Смерть Генсека

               
               

                Глава из книги «Ветка. Девяносто третий год».

    На заводе Андрея прикрепили к электрику, мужику средних лет, который занимался монтированием распределительного щита под руководством инженера француза. Француза звали Пьер, а электрика Павел. Этот намек на библейскую близость было единственное, что к взаимному неудовольствию их объединяло. Во всем остальном между ними не было ничего общего: у каждого своя правда и, мягко говоря, неприкрытая общая неприязнь друг и к другу.
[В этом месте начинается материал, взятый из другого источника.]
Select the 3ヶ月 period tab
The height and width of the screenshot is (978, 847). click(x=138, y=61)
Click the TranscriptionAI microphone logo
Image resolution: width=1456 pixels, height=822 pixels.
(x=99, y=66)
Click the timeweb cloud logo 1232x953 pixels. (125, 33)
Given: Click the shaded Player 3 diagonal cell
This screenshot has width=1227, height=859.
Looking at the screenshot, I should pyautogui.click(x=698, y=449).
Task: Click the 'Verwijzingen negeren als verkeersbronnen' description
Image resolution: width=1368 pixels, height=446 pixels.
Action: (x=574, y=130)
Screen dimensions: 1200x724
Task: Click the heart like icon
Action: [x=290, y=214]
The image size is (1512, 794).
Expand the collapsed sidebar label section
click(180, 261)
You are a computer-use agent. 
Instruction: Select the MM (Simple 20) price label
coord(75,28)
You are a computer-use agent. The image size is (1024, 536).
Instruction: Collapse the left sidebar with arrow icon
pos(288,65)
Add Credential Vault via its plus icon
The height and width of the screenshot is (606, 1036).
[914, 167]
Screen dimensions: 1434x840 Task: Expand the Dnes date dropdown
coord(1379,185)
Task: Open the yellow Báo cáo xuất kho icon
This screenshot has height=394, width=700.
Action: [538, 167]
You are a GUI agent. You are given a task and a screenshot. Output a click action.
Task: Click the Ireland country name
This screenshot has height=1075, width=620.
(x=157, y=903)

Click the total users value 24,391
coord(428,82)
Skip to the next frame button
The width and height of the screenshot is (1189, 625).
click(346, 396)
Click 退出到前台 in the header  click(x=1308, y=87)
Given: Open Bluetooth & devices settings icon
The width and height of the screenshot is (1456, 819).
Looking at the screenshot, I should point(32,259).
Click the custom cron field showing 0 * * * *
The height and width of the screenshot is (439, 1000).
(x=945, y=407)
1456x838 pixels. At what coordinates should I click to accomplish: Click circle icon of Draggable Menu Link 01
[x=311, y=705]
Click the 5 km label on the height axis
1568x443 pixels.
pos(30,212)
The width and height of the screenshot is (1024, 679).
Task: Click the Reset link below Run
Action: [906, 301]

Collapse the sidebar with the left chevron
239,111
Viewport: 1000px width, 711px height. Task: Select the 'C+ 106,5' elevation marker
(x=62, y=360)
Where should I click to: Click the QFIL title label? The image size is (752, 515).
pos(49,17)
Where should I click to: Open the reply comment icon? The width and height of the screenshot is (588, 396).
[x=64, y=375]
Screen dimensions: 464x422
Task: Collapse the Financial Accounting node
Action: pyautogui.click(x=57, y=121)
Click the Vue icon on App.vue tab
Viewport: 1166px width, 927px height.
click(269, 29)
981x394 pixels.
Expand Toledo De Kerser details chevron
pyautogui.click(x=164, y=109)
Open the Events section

Причиной всему был распределительный щит, наполненный множеством разноцветных проводов, в которых Павел разбирался, кажется, немного лучше, чем Андрей. Пьера это раздражало неимоверно, потому как все, что он сейчас в спешке и старании делал в далекой чужой стране,  замкнулось на этом самом щите. Получилось так, что француз Пьер попадал в прямую зависимость от неспешного и туповатого советского электрика Павла. Француз прибегал проверять, как идут дела, чуть ли не каждые полчаса. Дела шли плохо. Паша водил пальцем по каким-то запутанным сиреневым схемам на бумаге, пытаясь соотнести то, что видит, с тем, как все это должно быть устроено и уложено в шкафу. С этим соответствием все что-то не получалась. Паша матерился, Пьер кипятился.  К появлению Андрея в этом нарастающем противостоянии они уже далеко перешагнули грань, разделяющую отношения производственные от личностных. Причем,  каждый видел в противостоящей личности и всю стоящую за ней социально-экономическую формацию во всех ее малосимпатичных чертах.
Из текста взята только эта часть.